━━━━━ Input data ━━━━━

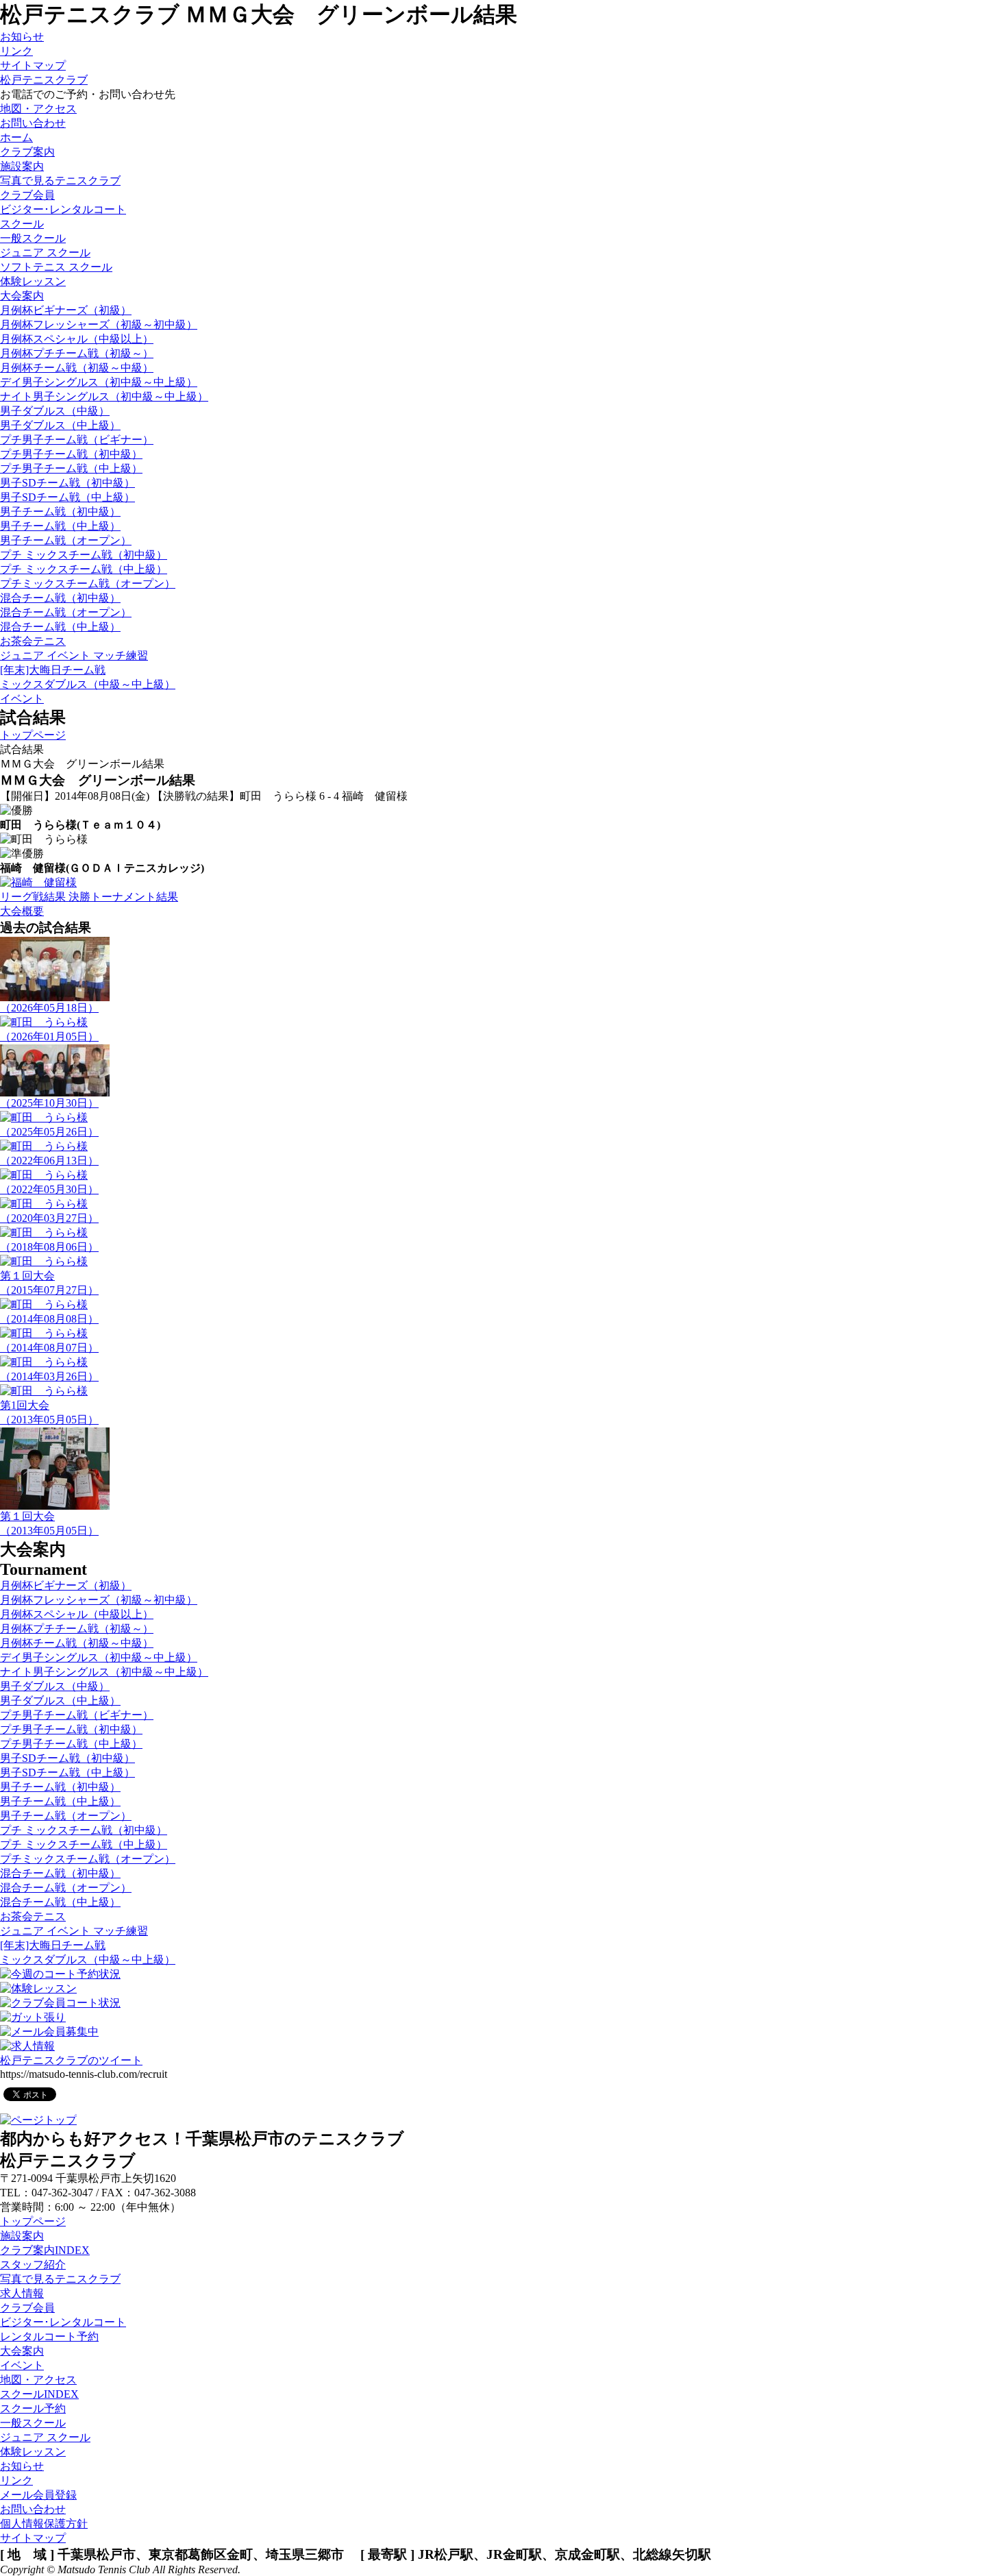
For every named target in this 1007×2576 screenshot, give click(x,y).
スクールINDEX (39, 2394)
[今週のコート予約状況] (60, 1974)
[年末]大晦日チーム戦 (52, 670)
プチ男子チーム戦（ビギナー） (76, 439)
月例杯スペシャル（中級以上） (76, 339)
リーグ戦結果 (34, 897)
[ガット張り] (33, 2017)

━━━━━

What you are asked to do => Search the data for "[今週のコート予約状況] (60, 1974)". Beginning with that line, set down every line through the last exactly.

Reply =>
[今週のコート予約状況] (60, 1974)
[年末]大晦日チーム戦 (52, 670)
プチ男子チーム戦（ビギナー） (76, 439)
月例杯スペシャル（中級以上） (76, 339)
リーグ戦結果 (34, 897)
[ガット張り] (33, 2017)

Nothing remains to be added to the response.